Und als Ausgabe bekomme ich:

```
https://turing.fh-landshut.de/~fhartl/Puzzle/bestenliste.txt
error java.io.FileNotFoundException: https:\turing.fh-landshut.de\~fhartl\Puzzle\bestenliste.txt (Die Syntax für den Dateinamen, Verzeichnisnamen oder die Datenträgerbezeichnung ist falsch)
```

Der String wird also korrekt abgespeichert. Wieso werden die "/" im String durch das File umgewandelt?? Und wieso "stiehlt" es mir nach dem http: einen "/"??

Habs mit replace() versucht, hat aber auch nicht funktioniert.

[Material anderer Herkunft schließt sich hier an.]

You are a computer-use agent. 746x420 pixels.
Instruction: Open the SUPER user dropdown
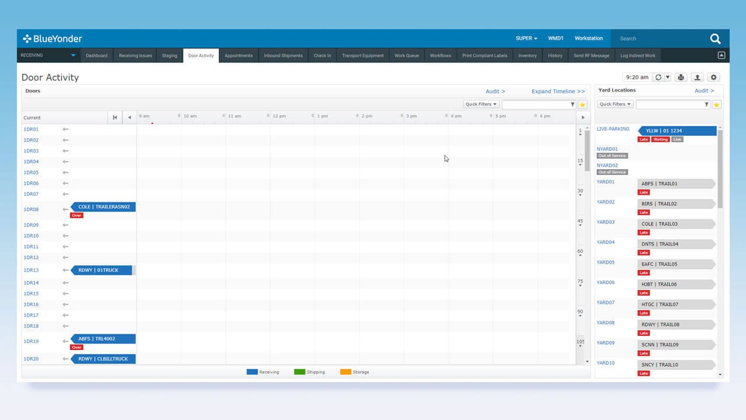[x=526, y=39]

Wenn ich die absolute Url zu einem Verzeichnis auf meinem PC erstelle, funktioniert es (kein // notwendig und Win. is es wohl egal, ob / oder \ )....


Kann mir jemand helfen??
LG Riki


----------



## Leroy42 (14. Sep 2006)

Du kannst eine Datei auf dem Server nicht mit der Klasse File öffnen.

Schau dir mal das package _java.net_ an.


----------



## Illuvatar (14. Sep 2006)

Oder, um genauer zu werden: Erstell dir ein URL-Objekt aus dem String und mach dann openStream().


----------